Discutimos no livro os fundamentos do liberalismo político, econômico, o neoliberalismo, qual é o papel do Estado, da sociedade, enfim, para onde deve mover a humanidade. Independentemente de suas posições políticas, um cientista, um acadêmico, precisa refletir do ponto de vista da realidade histórica com a qual está vivendo. Isso não se relaciona com a Bíblia. A Bíblia é algo religioso. Respeito as questões religiosas de cada um, mas não se pode analisar as transformações mundiais a partir de perspectiva bíblica, porque aí não se enxergam as transformações. A Bíblia diz respeito a uma crença transcendental, não se discute. Deus é Deus, está lá para quem acredita. Então, acho que o debate do ponto de vista dessa polarização sem fundamento, virou um sectarismo. É preciso ter clareza, lucidez, serenidade, para refletir sobre os problemas contemporâneos para se eleger os caminhos para uma sociedade melhor.


Quando o senhor menciona a guerra comercial entre Estados Unidos e China, o Brasil em algum momento poderia se beneficiar dessa disputa?
Acho que poderia, porque o Brasil é, do ponto de vista de área geográfica, um dos maiores do mundo. O Brasil tem a quinta população mundial, tem uma situação social muito heterogênea, mas com várias coisas que avançaram muito. De modo que o Brasil precisa ser amigo de todos, mas não pode fazer uma aliança cega. Parece-me um equívoco, estaria comprometendo a autonomia e a liberdade do país. Então, temos de comercializar e ser amigos dos Estados Unidos e da China, construindo as opções de autonomia que podemos ter.

O senhor encerra o livro com um capítulo indagando sobre o futuro da humanidade. Qual é a sua visão, a humanidade tem futuro?

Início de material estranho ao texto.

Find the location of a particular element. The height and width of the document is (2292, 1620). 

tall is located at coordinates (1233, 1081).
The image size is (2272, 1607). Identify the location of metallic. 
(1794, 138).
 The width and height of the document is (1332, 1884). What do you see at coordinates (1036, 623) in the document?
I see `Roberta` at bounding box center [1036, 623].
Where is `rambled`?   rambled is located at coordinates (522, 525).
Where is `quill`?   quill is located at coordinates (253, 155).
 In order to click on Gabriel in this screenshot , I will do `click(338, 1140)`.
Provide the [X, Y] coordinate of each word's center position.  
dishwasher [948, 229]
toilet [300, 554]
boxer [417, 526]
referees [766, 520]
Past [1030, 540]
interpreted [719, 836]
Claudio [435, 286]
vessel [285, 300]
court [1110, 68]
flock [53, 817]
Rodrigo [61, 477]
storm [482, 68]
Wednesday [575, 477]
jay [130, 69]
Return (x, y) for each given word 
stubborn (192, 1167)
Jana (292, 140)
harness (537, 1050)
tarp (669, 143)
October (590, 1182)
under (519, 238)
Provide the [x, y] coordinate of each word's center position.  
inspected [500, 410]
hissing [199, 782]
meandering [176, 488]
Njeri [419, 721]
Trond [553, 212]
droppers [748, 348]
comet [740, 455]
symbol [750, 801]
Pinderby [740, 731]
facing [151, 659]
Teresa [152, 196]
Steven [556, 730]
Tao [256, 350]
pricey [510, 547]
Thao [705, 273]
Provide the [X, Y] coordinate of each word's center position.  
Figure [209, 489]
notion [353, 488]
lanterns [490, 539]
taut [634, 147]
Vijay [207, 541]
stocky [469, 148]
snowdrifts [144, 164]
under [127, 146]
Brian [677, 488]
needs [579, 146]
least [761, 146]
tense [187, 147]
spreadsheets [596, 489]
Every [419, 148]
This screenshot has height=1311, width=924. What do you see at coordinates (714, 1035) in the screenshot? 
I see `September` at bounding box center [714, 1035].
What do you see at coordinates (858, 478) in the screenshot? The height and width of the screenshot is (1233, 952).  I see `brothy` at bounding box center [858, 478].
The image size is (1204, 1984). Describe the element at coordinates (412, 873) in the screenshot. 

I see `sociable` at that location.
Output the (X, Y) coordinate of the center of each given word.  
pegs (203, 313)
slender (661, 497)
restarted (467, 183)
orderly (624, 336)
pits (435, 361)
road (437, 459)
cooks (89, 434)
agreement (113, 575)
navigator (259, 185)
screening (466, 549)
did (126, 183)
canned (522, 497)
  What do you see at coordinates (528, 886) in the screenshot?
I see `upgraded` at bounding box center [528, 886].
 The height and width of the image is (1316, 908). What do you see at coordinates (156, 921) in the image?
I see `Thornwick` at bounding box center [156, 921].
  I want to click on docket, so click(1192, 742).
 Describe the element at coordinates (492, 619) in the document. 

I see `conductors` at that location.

O livro é composto de 45 textos cursos e autônomos, que podem ser lidos de forma independente, num linguajar, numa abordagem, aberta, para todos. O que buscamos é uma sociedade melhor, independentemente de opções partidárias, há um desejo de busca de uma sociedade melhor. O que podemos aprender à luz da experiência contemporânea da China, das outras experiências históricas. Barreto fala muito sobre a experiência histórica do comunismo, do ponto de vista ontológico, o ser diante de tudo isso. E os meus textos discorrem um pouco o histórico do desenvolvimento econômico e os desafios contemporâneos, como se pode buscar a construção de uma sociedade melhor, os desafios que estão postos. Os textos levantam essas diferentes dimensões. Eu termino perguntando: quais os desafios da humanidade diante de tudo isso? Sou um otimista, quero continuar lutando pelas ideias que tenho e continuo acreditando que a humanidade vai continuar lutando para construir um mundo melhor, portanto, vai depender de cada um de nós. Razão pela qual nunca desisto de continuar lutando pelas causas em que acredito, embora não seja filiado a nenhum partido político. Fiz uma opção de vida de virar professor universitário e essa é a minha vida, tentar a ajudar a entender o mundo e ficar feliz nesta busca.